This follows an investigation by Company Investigations of the Insolvency Service which found that of the 14 companies, only one had ever possessed a consumer credit licence permitting it to operate as a lender. That licence had been revoked in 2013, following a Tribunal finding that Mr Gopee lacked the both the integrity and the competence to operate a consumer credit business.

The unlicensed companies lent to members of the public at high interest rates, secured against the borrowers’ homes and brought numerous court cases to take possession of properties belonging to borrowers who fell behind with payments.

The paperwork provided to customers was confusing and unclear and some were required to sign a declaration waiving their rights under the Consumer Credit Act. This was described as ‘distressing’ by the Court who confirmed that an individual could not waive their rights under that Act.

Mr Gopee’s companies regularly filed false and misleading accounts at Companies House claiming to be dormant when in fact they had substantial active loan books.

Mr Gopee was disqualified as a director on 5 May 2016 for 15 years, the maximum of disqualification available and followed the compulsory liquidation of Barons Finance Limited and subsequent Insolvency Service investigation into the company’s affairs.

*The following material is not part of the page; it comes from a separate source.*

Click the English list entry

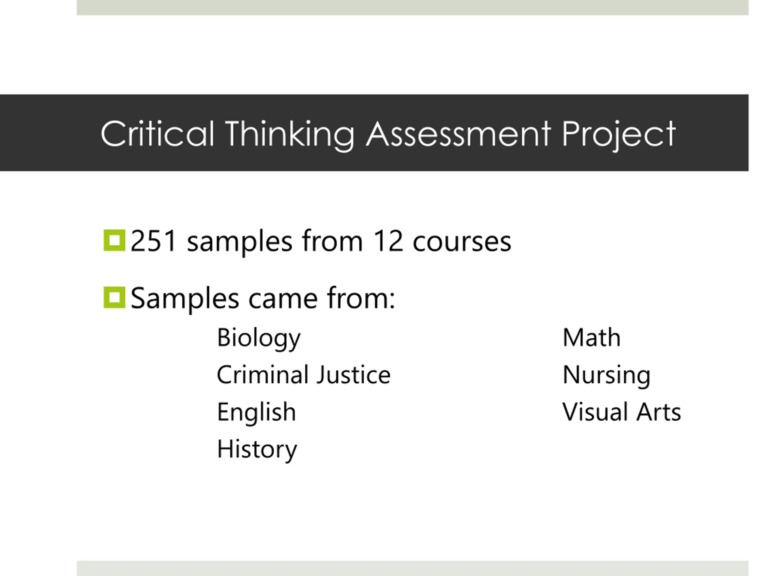(x=256, y=412)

In his judgement; Deputy Registrar Prentice found that the companies were involved in “unauthorised lending”, that they were incapable of carrying on business in a “transparent manner” and had engaged in “wholesale abuse of the company accounting system”. He noted that the companies never had any employees other than Mr Gopee despite company letters signed by “Nigel Coombes” and “H Glover, manager for legal services who were Mr Gopee under another name.” Another deliberate confusion that the Deputy Registrar noted was the use of the name Ghana Commercial Bunk Limited “which sounds very like bank.”

Welcoming the Court’s decision, David Hill, a chief investigator with the Insolvency Service, commented:

I am very pleased to see that the Court has called a halt to the unscrupulous activities of these companies. They have pursued hundreds of borrowers for loans that should never have been made.

The companies have shown no regard for the law.

The companies subject to the winding up order are:

  • Euro Business Finance plc
  • Reddy Corporation Limited
  • Ghana Commercial Finance Limited
  • Barons Bridging Finance 1 Limited
  • Barons Finance 1 Limited
  • Moneylink Finance Limited
  • Agni Investments Limited
  • Ghana Commercial Investment Ltd
  • Pangold Estate Limited
  • Pangold Investments Limited
  • Speedy Bridging Finance Limited
  • Marketing Web Limited
  • Agni Estates Ltd
  • Euro Asset Management Limited

The Financial Conduct Authority is currently taking criminal action against Mr Gopee for acting as an unlicensed consumer credit lender.

Notes to editors

The director of all the companies is Pauline Muldowney.

All the companies have their registered office at 169 Perry Vale, London SE23 2JD.

Euro Business Finance plc was incorporated on 8 March 2002 under company number 04390102.

Reddy Corporation Limited was incorporated on 13th January 1997 under company number 3301446.

Ghana Commercial Finance Limited was incorporated on 17 December 2006 under company number 04999062.

Barons Bridging Finance 1 Limited was incorporated on 1st December 2009 under company number 7091814.

Barons Finance 1 Limited was incorporated on 31 March 2005 under company number 05409905.

Moneylink Finance Limited was incorporated on 28 July 1998 under company number 03605382.

Agni Investments Limited was incorporated on 3 September 2012 under company number 08199869.

Ghana Commercial Investment Ltd was incorporated on 14 April 2010 under company number 07223169. It changed its name from Ghana Commercial Bunk Limited on 10 December 2013.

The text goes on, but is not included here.